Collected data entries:
· · · ·

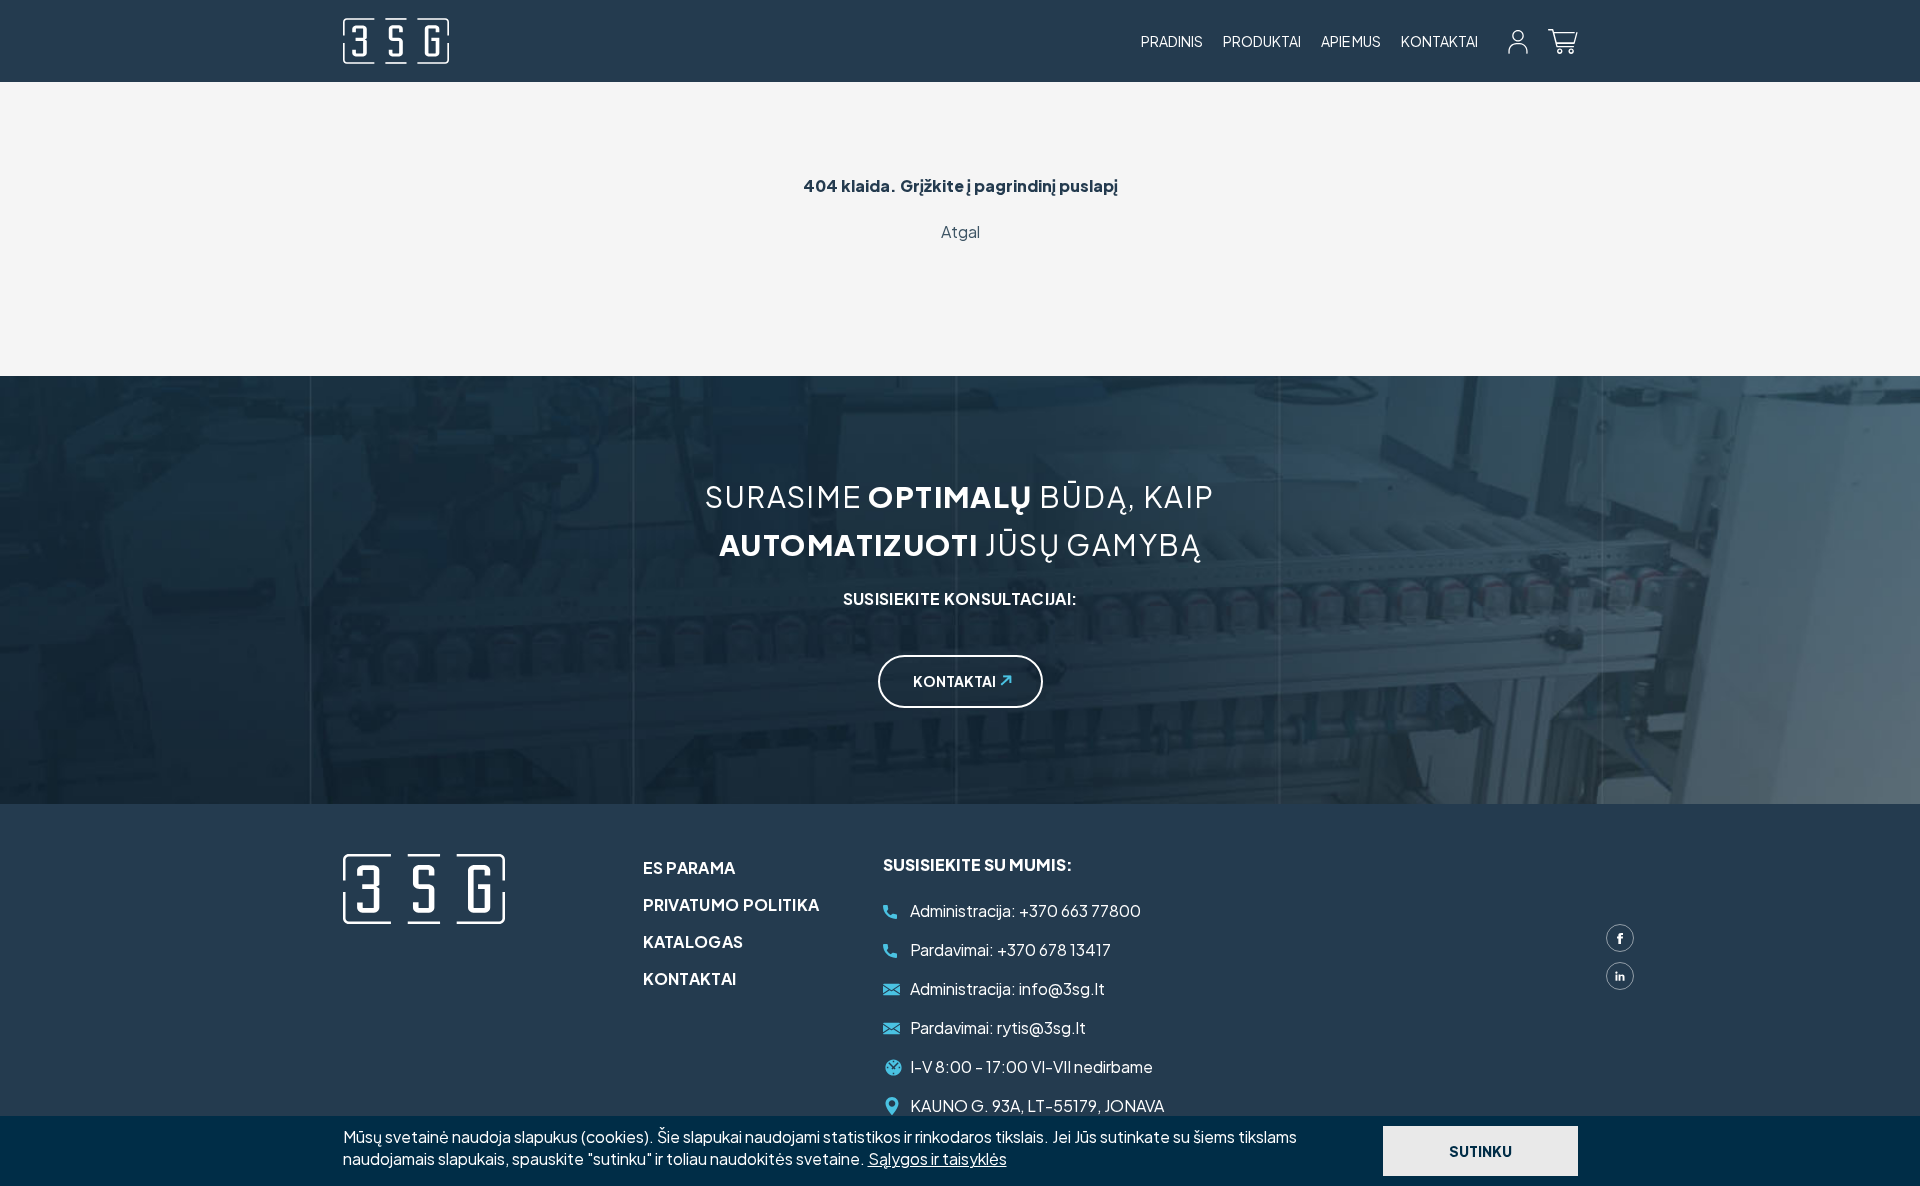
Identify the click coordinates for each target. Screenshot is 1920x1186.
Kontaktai (1439, 41)
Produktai (1262, 41)
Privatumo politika (731, 904)
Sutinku (1480, 1151)
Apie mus (1351, 41)
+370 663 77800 (1025, 910)
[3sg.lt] (396, 41)
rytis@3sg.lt (998, 1027)
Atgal (960, 231)
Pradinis (1172, 41)
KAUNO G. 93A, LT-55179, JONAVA (1037, 1105)
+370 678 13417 (1010, 949)
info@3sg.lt (1007, 988)
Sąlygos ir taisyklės (937, 1158)
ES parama (689, 867)
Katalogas (693, 941)
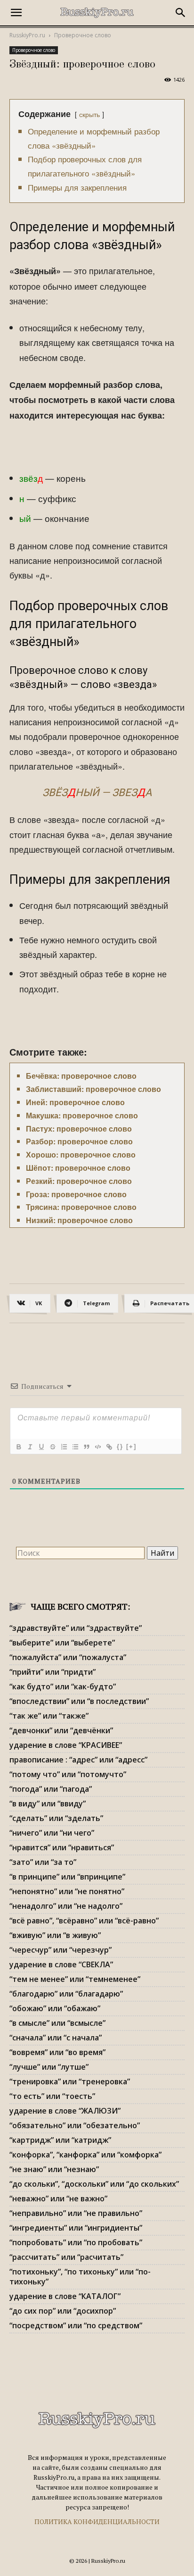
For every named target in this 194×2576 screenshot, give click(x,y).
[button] (16, 12)
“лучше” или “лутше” (49, 2067)
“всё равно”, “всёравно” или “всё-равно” (84, 1920)
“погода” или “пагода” (50, 1789)
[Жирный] (18, 1446)
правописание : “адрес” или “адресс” (78, 1759)
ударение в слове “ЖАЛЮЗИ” (65, 2111)
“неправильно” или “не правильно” (75, 2213)
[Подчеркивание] (41, 1446)
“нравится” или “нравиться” (61, 1847)
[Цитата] (86, 1446)
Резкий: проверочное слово (79, 1180)
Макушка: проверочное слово (82, 1115)
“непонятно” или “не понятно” (66, 1891)
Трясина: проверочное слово (81, 1206)
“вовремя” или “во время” (57, 2052)
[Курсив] (29, 1446)
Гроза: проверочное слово (76, 1194)
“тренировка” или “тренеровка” (69, 2081)
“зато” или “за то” (42, 1862)
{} (120, 1446)
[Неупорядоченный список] (75, 1446)
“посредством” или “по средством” (75, 2325)
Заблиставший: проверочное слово (93, 1088)
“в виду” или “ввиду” (47, 1803)
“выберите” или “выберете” (62, 1642)
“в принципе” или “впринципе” (67, 1876)
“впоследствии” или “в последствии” (79, 1701)
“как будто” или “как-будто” (62, 1686)
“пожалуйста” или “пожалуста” (67, 1657)
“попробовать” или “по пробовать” (75, 2242)
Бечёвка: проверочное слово (81, 1075)
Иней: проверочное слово (75, 1102)
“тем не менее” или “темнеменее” (74, 1979)
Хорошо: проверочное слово (81, 1154)
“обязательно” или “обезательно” (74, 2125)
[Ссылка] (108, 1446)
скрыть (89, 114)
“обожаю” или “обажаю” (54, 2008)
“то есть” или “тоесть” (52, 2096)
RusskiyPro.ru (27, 35)
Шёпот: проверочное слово (78, 1167)
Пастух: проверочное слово (79, 1128)
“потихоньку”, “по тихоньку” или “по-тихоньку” (80, 2276)
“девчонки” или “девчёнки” (61, 1730)
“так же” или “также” (49, 1716)
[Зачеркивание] (52, 1446)
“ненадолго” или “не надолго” (65, 1906)
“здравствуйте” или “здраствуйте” (75, 1628)
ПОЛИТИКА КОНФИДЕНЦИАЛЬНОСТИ (97, 2521)
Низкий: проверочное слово (79, 1220)
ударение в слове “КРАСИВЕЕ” (65, 1745)
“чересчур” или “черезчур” (60, 1950)
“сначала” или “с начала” (55, 2037)
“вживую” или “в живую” (55, 1935)
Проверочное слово (82, 35)
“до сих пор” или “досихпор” (62, 2311)
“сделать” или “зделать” (56, 1818)
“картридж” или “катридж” (60, 2140)
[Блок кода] (97, 1446)
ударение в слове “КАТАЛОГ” (65, 2296)
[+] (131, 1446)
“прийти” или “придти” (52, 1672)
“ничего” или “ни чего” (51, 1833)
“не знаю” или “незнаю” (54, 2169)
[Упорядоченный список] (63, 1446)
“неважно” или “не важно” (58, 2198)
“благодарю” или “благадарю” (66, 1994)
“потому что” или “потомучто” (67, 1774)
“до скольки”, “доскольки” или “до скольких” (94, 2184)
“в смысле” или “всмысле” (57, 2023)
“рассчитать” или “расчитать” (66, 2257)
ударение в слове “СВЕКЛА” (61, 1964)
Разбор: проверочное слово (79, 1141)
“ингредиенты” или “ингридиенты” (75, 2228)
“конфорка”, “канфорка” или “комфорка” (85, 2154)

· · · ·

WORK TO BE COMPLETED: Please output the line that contains "[Упорядоченный список] (63, 1446)" and every line after it in the entries above, exactly, and nothing more.

RESULT FOR THIS EXERCISE:
[Упорядоченный список] (63, 1446)
“неважно” или “не важно” (58, 2198)
“благодарю” или “благадарю” (66, 1994)
“потому что” или “потомучто” (67, 1774)
“до скольки”, “доскольки” или “до скольких” (94, 2184)
“в смысле” или “всмысле” (57, 2023)
“рассчитать” или “расчитать” (66, 2257)
ударение в слове “СВЕКЛА” (61, 1964)
Разбор: проверочное слово (79, 1141)
“ингредиенты” или “ингридиенты” (75, 2228)
“конфорка”, “канфорка” или “комфорка” (85, 2154)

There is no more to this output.